Tuesday, April 6, 2004

Sloane Speaks About Sustainable Transportation

Environmental Professions, students share the responsibility of reporting on our speakers for distribution to co-sponsors and the Knothole.  The following press release was prepared by Nicole Williams, SUNY CESF student.

Dr. Christine Sloane, Director of FreedomCAR and Technology Strategy at General Motors, Inc., gave a lecture entitled Sustainable Transportation: Hydrogen and Fuel Cell Cars.  The April 6th lecture was part of ESF’s Women in Scientific and Environmental Professions lecture series for the spring of 2004. Sponsors of this lecture include ESF, the Office of Student Affairs and Educational Services, the ESF Women’s Caucus, and the Graduate Student Association.

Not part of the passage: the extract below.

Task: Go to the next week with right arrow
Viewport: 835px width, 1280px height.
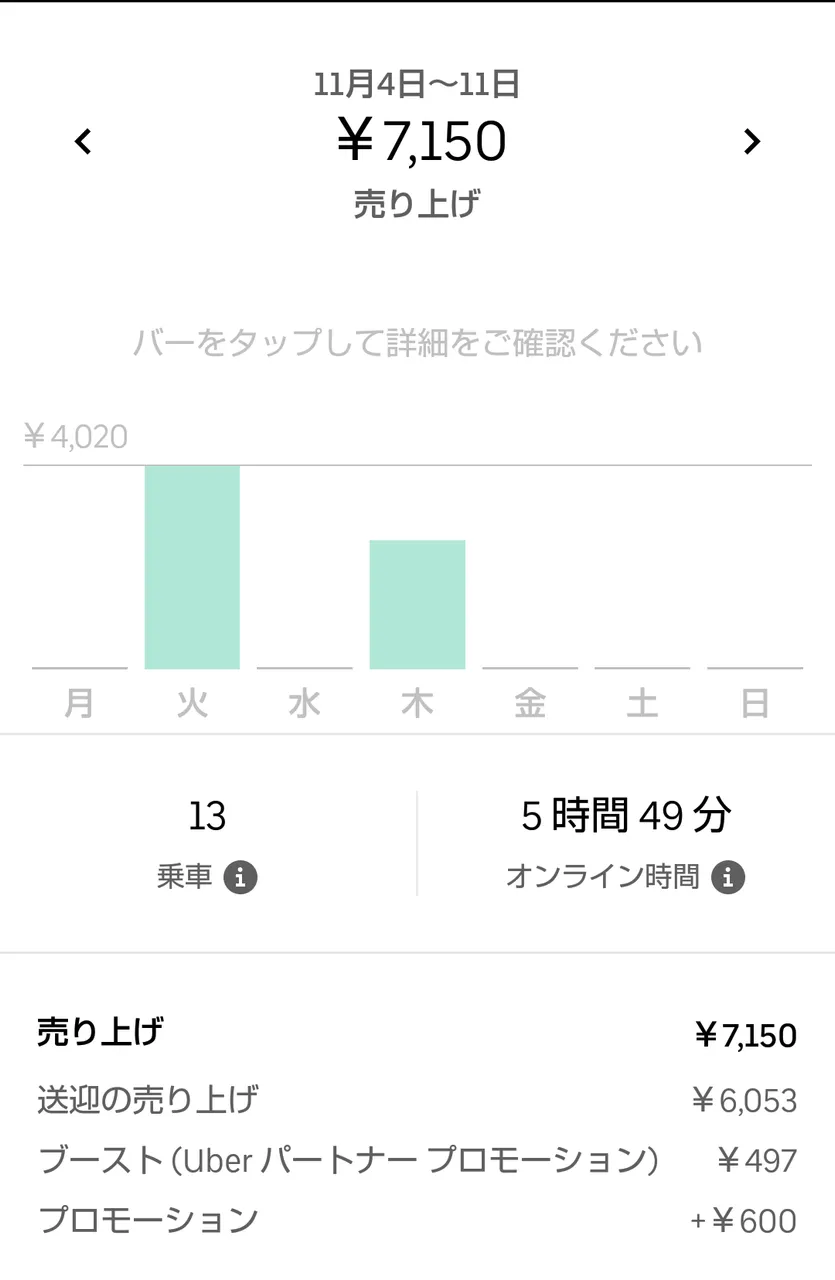Action: click(x=752, y=142)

 Dr. Sloane focused her lecture, not on the problems with hydrogen fuel, but instead on the solutions that GM has come up with “on the road to hydrogen” transportation.  Sloane pointed out that the transportation energy sector is the only sector “stuck on one fuel: petroleum.”  She believes that in order to control the outputs of the transportation sector, we must first find an alternate input instead of petroleum.

Hydrogen transportation has many advantages, according to Dr. Sloane.  A shift to hydrogen fuel will improve national security by decreasing US dependence on foreign petroleum.  Air quality will be greatly improved with hydrogen fuel because greenhouse gas emissions will be reduced.  Hydrogen fueled transportation will also increase the powertrain efficiency of our vehicles.   

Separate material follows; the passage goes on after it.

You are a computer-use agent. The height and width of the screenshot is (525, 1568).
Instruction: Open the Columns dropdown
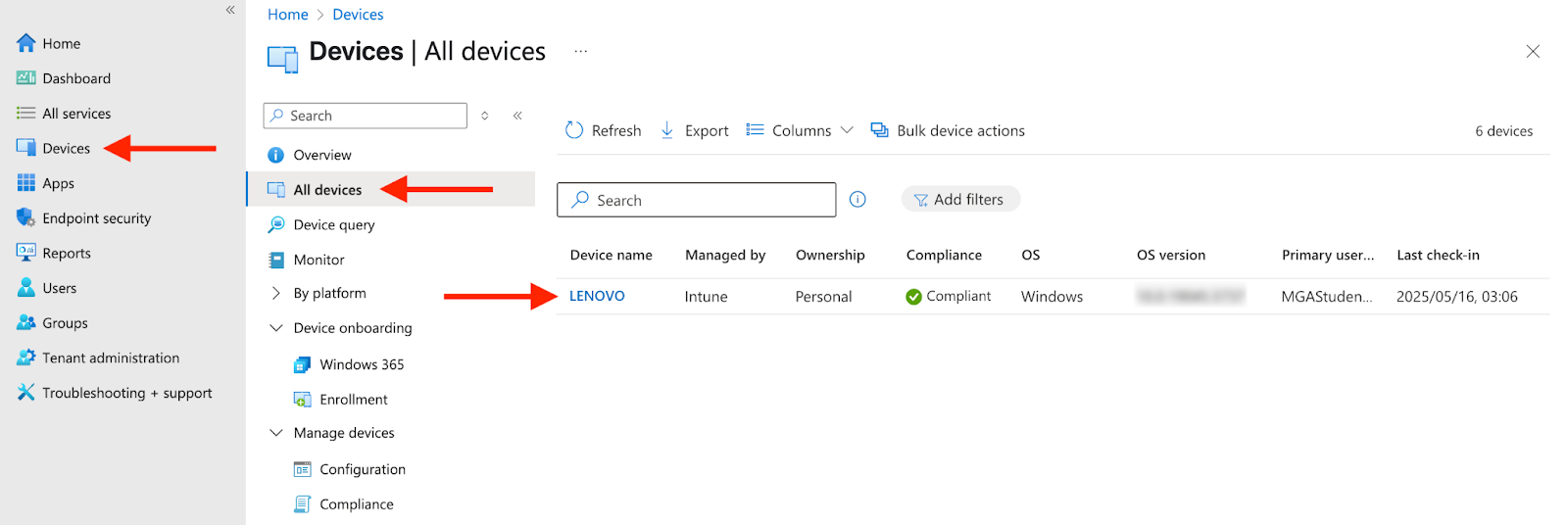pyautogui.click(x=801, y=130)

Sloane believes that the key to decreasing vehicle emissions is to find a technology, such as hydrogen fuel, that will not increase emissions as the vehicles become outdated.  Approximately 75% of greenhouse gas emissions from vehicles come from about 15% of the cars.

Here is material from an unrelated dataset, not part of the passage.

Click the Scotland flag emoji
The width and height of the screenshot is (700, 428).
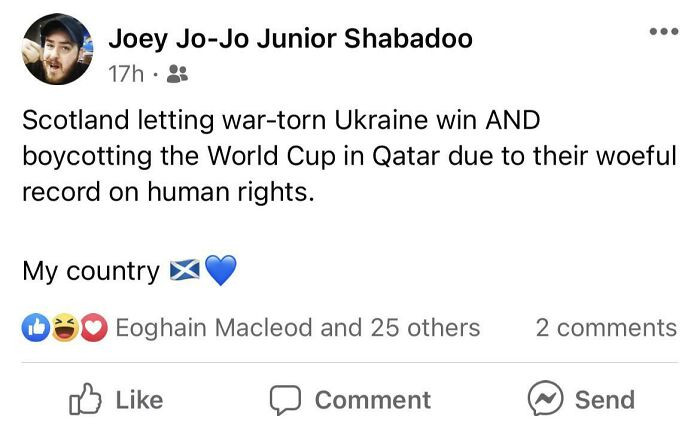(x=184, y=271)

The major challenges that lie in the way of sustainable hydrogen transportation are hydrogen production and storage, cost, and fuel availability.  GM is exploring ways to compress enough hydrogen to run the cars for an extended length of time.  A more extensive hydrogen-fueling infrastructure also needs to be put in place.  Today, there are hydrogen fueling stations and experimental vehicles in Los Angeles, Sacramento, and Washington DC, to name a few.

Dr. Christine Sloane is GM’s former Director of Environmental Policy and Programs.  She is responsible for global climate issues and mobile emission issues involving advanced technology vehicles (hybrid-electric, fuel-cell, and advanced compression-ignition systems).  From 1994 to 2000, Dr. Sloane served as Chief Technologist for the Partnership for a New Generation of Vehicles (PNGV) where she guided the development of and implemented energy conversion and materials technology for use in GM’s hybrid-electric demonstration vehicle, the Precept.  Her earlier research interests include aerosol chemistry and physics, air quality and visibility, manufacturing and vehicle emissions, and environmental policy.  Dr. Sloane received her PhD from MIT in chemical physics.